New publication by Dr. Sara Maxwell on “Seasonal spatial segregation in blue sharks (Prionace glauca) by sex and size class in the Northeast Pacific Ocean”

The question of habitat use varies significantly when separating individuals based on sex and size. Blue sharks use significantly different habitat, particularly in the fall based on their sex and size highlighting the importance of considering multiple life history stages, or at least the most vulnerable, in management.

S.M. Maxwell, K.L. Scales, S.J. Bograd, D.K. Briscoe, H. Dewar, E.L. Hazen, R.L. Lewison, H. Welch, and L.B. Crowder, 2019. Oceanographic drivers of spatial segregation in blue sharks by sex and size class. Diversity and Distributions. PDF

Aim: Animal tracking can provide unique insights into the ecology and conservation of marine species, such as the partitioning of habitat, including differences between life history stages or sexes, and can inform fisheries stock assessments, bycatch reduction and spatial management such as dynamic management.

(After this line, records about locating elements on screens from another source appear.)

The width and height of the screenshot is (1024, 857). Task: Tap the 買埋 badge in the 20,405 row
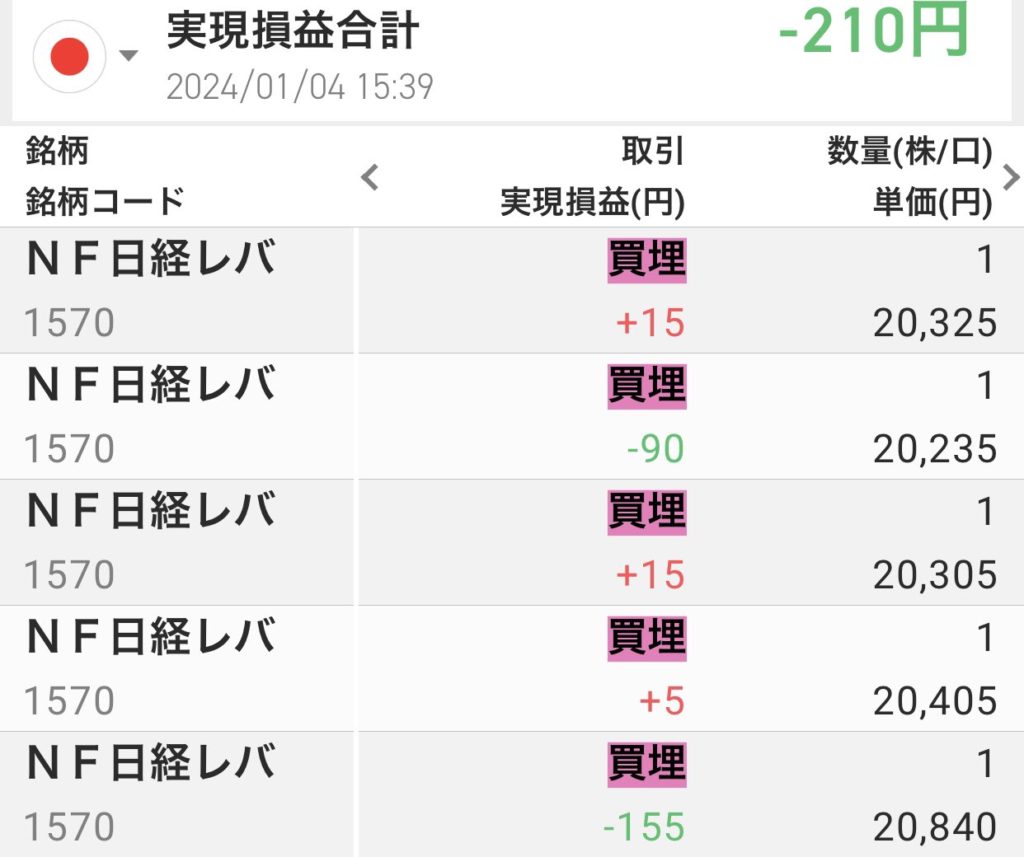click(x=647, y=637)
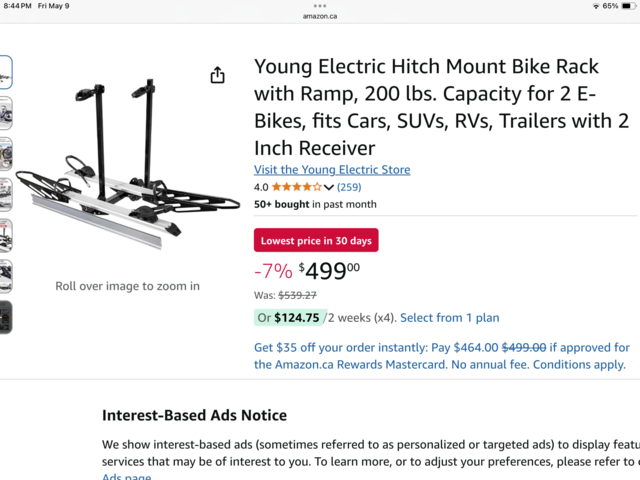Select the last dark video thumbnail
The image size is (640, 480).
[6, 317]
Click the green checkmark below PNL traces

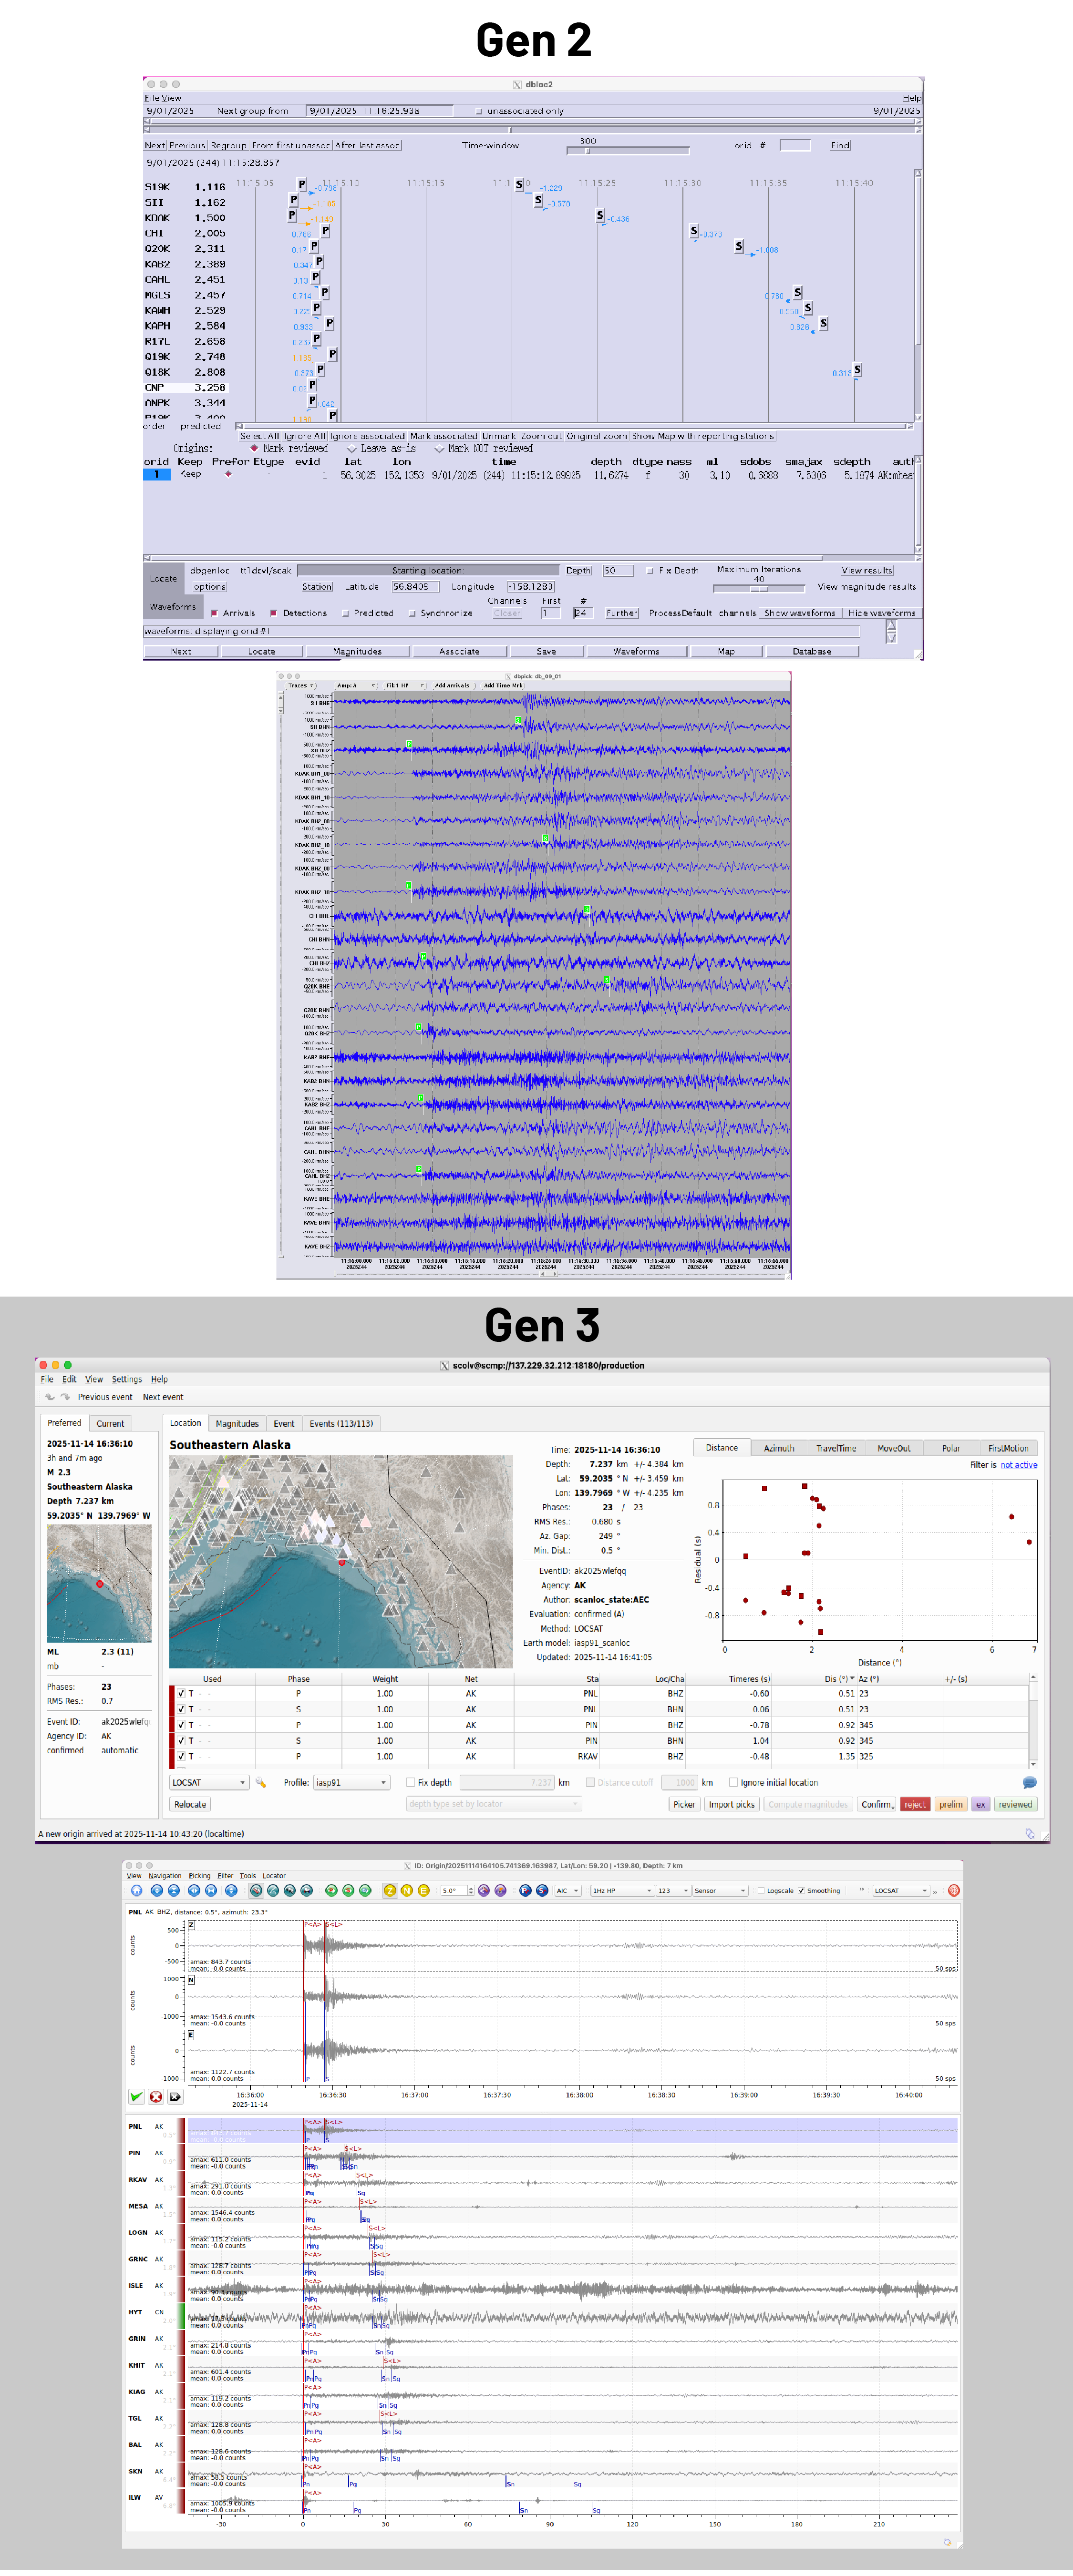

Methods: We used satellite tracking data from 47 blue sharks (Prionace glauca) from the Northeast Pacific to determine movements and home range along the west coast of North America, and sex–size class (immature females, mature males) specific habitat preferences using boosted regression trees. Using a suite of static and dynamic environmental variables, we determined distribution and habitat preferences across summer and fall for each sex–size class.

Results: We found that there was spatial segregation between sex–size classes particularly in the summer months with immature females found largely north of 33°N, and males south of 35°N. In fall, females travelled south, resulting in an overlap in distributions south of 37°N. Sea surface temperature (SST), latitude and longitude were top predictors. However, immature females and adult males demonstrated unique habitat preferences including SST, with immature females preferring cooler.